Later in the day still basking in the glow of Janifer’s victory over customs; I went down the hall to get tea and saw my American friend - Anne. “I have your test results. They are quite interesting. If you have a few minutes we can discuss them”.  Her use of the word “interesting” got my attention.

A few minutes later we met in my office. Anne started by revisiting my current situation – wondering aloud how long I had worked for worked for a “big company”. I told her that I had been with the same company for 16 years, had worked in multiple locations and been promoted on average every 2.5 years. She smiled and said she was very surprised that I could survive let alone thrive in a corporate environment. By now I was curious to hear more details about results and her conclusions. She explained that normally someone with test results like mine had trouble functioning in a big company. I told her I wasn’t necessarily convinced that the kind of testing her company did was a great predictor of success. She suggested that I spend a few minutes reading my results and then we could discuss what they “normally” meant in more detail.

After reading the results and conclusions – I thought most of them represented my personality and mindset reasonably well. We reconvened to continue the discussion. “Well normally someone who shows the combination of an extreme need to get things done and a very low tolerance of bureaucracy has trouble functioning in a large organization especially at a senior level”. “Your profile looks more like someone who prefers entrepreneurial activity.” I smiled and said “Well Anne – I think the test results are valid.” She gave me a quizzical look. I continued: “Well, my boss is 7,000 miles away and cares more about my results than the details of how I get them.” “Most people in my company think Asia is all ‘third world’ and couldn’t imagine living here which created an opportunity for me.” She looked surprised at my candor. “Honestly, as a young man I was very risk averse, clueless and too chicken to start my own business. My first job after grad school was with an oil company – I wanted security. It wasn’t until I had been in the corporate world a few years that I began to feel like a ‘drone’. I targeted assignments that gave me as much independence as I could have and still work inside big organization. The ex-pat assignment gave me maximum freedom plus a higher pay package because of the perception that living in Asia was a sacrifice”. We were silent for a minute. Finally I said: “I knew when I left the US for Japan that the odds of me successfully repatriating were slim. The company pushed me hard to come to China and I leveraged the situation to maximize the benefit to my family”.   
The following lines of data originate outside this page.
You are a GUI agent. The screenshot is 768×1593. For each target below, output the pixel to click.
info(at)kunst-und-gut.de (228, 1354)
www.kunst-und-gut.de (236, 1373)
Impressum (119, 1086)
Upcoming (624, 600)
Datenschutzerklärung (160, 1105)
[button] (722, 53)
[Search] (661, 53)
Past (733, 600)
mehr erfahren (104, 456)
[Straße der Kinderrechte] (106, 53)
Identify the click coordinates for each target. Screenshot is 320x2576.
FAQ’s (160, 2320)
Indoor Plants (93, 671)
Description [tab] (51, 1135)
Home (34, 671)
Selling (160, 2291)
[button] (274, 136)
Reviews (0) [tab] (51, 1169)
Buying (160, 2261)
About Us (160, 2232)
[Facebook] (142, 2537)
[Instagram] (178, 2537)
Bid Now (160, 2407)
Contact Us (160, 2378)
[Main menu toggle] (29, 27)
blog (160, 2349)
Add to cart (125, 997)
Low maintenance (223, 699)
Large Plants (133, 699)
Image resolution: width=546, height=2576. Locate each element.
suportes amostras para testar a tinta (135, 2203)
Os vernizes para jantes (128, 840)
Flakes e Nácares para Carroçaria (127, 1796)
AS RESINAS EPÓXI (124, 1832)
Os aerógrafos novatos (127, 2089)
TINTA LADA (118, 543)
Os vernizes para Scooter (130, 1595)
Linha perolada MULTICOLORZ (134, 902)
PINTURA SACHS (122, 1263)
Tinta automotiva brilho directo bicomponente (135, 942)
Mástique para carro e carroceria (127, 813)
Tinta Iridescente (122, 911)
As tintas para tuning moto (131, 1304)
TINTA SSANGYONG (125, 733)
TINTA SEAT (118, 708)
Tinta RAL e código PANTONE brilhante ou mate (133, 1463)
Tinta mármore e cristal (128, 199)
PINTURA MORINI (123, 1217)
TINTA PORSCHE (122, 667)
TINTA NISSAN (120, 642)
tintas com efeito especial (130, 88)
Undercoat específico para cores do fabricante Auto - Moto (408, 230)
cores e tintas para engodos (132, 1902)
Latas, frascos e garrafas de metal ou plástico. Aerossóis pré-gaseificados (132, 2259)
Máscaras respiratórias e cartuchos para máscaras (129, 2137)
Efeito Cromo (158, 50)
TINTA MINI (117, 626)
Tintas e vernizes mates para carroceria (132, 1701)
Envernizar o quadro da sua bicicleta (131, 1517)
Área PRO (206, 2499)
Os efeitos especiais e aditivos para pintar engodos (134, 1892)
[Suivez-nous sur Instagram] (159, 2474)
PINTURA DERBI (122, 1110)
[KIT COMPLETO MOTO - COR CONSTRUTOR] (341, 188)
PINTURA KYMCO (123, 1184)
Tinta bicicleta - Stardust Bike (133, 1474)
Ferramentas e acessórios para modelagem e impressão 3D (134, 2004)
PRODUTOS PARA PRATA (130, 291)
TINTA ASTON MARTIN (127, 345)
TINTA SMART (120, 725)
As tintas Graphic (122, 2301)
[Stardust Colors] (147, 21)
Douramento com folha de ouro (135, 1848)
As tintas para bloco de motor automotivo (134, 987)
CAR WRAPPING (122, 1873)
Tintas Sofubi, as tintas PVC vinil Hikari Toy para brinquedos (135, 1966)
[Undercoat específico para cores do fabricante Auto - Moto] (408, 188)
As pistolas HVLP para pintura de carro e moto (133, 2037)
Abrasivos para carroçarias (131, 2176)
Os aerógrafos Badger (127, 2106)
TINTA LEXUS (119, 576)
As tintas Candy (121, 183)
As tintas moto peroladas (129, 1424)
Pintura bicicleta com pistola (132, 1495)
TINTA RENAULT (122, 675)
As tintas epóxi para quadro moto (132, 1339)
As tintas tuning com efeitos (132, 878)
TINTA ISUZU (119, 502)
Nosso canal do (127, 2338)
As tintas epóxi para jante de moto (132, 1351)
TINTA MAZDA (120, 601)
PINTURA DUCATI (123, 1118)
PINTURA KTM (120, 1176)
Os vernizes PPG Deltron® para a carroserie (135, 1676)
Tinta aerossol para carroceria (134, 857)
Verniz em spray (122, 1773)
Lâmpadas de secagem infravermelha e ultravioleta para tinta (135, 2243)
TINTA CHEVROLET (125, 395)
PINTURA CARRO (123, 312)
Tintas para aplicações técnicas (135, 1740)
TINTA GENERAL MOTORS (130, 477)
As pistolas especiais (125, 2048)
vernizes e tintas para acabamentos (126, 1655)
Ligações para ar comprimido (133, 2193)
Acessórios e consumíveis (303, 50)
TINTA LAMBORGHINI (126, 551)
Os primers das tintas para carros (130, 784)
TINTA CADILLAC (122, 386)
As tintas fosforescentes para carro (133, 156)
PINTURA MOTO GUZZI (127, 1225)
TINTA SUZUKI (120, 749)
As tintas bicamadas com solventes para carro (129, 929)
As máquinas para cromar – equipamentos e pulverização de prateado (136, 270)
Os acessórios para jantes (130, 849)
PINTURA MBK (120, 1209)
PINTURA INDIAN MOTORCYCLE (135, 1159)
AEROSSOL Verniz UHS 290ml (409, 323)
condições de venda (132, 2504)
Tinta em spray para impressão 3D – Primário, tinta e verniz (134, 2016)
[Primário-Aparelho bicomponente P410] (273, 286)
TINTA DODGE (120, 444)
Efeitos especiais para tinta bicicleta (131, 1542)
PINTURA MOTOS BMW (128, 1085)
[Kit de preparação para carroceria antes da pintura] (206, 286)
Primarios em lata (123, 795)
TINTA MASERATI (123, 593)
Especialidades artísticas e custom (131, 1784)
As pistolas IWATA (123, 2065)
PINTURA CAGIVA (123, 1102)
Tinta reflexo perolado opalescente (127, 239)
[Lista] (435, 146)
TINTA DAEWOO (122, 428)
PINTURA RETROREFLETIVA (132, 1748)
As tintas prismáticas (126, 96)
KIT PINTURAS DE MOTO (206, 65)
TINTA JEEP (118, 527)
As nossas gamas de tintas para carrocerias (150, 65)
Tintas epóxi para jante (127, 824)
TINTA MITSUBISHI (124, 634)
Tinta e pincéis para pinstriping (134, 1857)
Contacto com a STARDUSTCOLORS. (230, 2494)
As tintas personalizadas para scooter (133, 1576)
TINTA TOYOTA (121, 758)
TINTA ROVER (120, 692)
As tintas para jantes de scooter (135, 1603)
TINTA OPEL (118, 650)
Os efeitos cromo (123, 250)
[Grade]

I spent five wonderful, frustrating, complicated and interesting years in China but in the first week I was there my interaction with Anne validated the belief I already had in the back of my mind that my corporate life was not going to last long after I repatriated.
I was fortunate to hire several people that taught me invaluable lessons about doing business in China and learning to think outside my comfort zone. Learning to operate in China was great preparation for what I am doing today.

This week is the third anniversary of getting fired by my employer of almost a quarter of a century. My experiences getting things done in Japan and China with limited support from my employer plus the relationships I developed overseas gave me the confidence to do in my 50s what I wished I could have done in my 20s – start my own business. My daughters are in their 20s and both seem to have the same desire to work independently. I hope they can do from the beginning of their work lives what it took me until late in the “3rd quarter” to accomplish.